The word is out that India is a big and lucrative market, which explains why individual investors like Warren Buffett and entire U.S. industries are flocking to Indian shores now.

In fact, Buffett's Berkshire Hathaway (NYSE: BRK-A) (NYSE: BRK-B) has already entered into a deal with India's Bajaj Allianz General Insurance serving as a small but symbolic testament to the readiness of investment opportunities here.

Automobile makers such as Ford (NYSE: F) are looking to expand operations in India, and telecom majors such as Sprint Nextel (NYSE: S) are busy signing joint venture deals in the country. It looks like it's the U.S. hotel industry's turn now.

American hospitality meets Indian demand
Last week, Marriott International (NYSE: MAR) cut a preliminary deal with India's SAMHI Hotels to expand its Fairfield brand in India. Emerging economies such as India are seeing a spurt in business travel, prompting local as well as international players to strike deals and grab a fair share of the pie. In a report on The Wall Street Journal last week, a Marriott executive said the group will hold a 30% stake in the venture, which will gradually reduce to 10%.

Marriott, though, is not alone in its pursuit. Hilton Worldwide, another U.S.-based hotel chain, is considering introducing the Hampton Inn brand into the Indian markets. Even Starwood Hotels & Resorts Worldwide (NYSE: HOT) and Wyndham Worldwide (NYSE: WYN) are working on plans to enter the country.

Why target India?
Reasons are aplenty. With a growing and affluent middle class and the economy estimated to clock an impressive 8% growth in gross domestic product this year, India undoubtedly is an attractive destination for foreign investment. Improving infrastructure and the availability of cheap labor add to that appeal, and the U.S. hotel industry is perhaps placing its bet on these factors. Moreover, uncertain economic situation here in the United States is forcing these companies to seek alternative revenue sources as they strive to remain in the green.

There's even more to it
As my Foolish colleague Zeeshan Siddique wrote two months ago, the U.S. hotel industry is showing signs of growth. In January, the hotel industry pulse index grew 0.9% to 90.7, even as the average selling price per room and occupancy rates showed an uptrend. That sounds hopeful indeed.

High unemployment rates, an oil price hike, and general inflation in the U.S. have all weighed on people's discretionary spending power, however, and spending more on luxury hotels is something individuals probably want to avoid for now. Strong upward trends in airfares aren't helping the business, either. This all just makes the U.S. hospitality market all the more unstable over the medium term.

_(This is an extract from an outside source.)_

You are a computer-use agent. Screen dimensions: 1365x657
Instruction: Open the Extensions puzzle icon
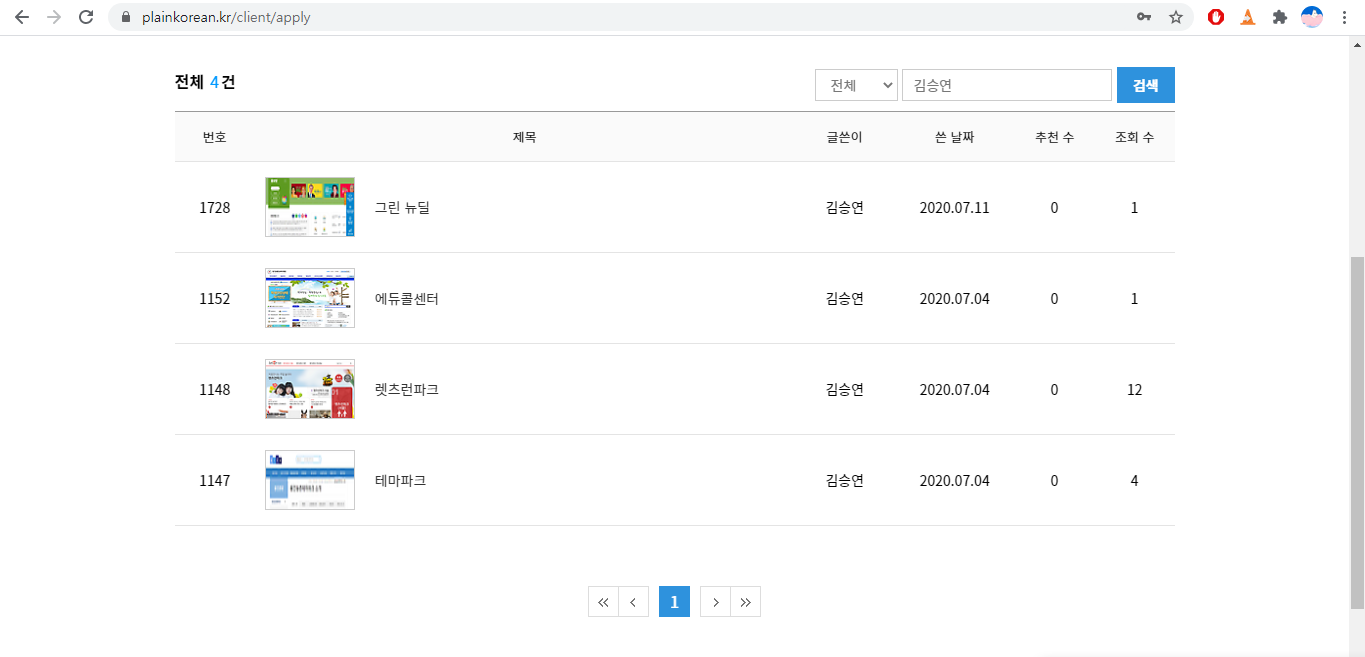(1279, 17)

Needless to say, U.S. hotels are looking for better opportunities outside of the country's borders. Bigger markets such as India mean better opportunities. If these hotels are successful in tapping the Indian market, it would certainly help them churn out quite a lump of revenue and further solidify their operating base. In short, U.S. hotel industry investing in India seems to be a reasonable and beneficial step to me.

Foolish point to be noted
It's just a matter of time before the domestic economy ramps up and with it the U.S. hospitality industry. In the meantime, large hotel chains are making alternative arrangements. Over time, my guess is that this will solidify balance sheets and income statements for U.S. hotel industry.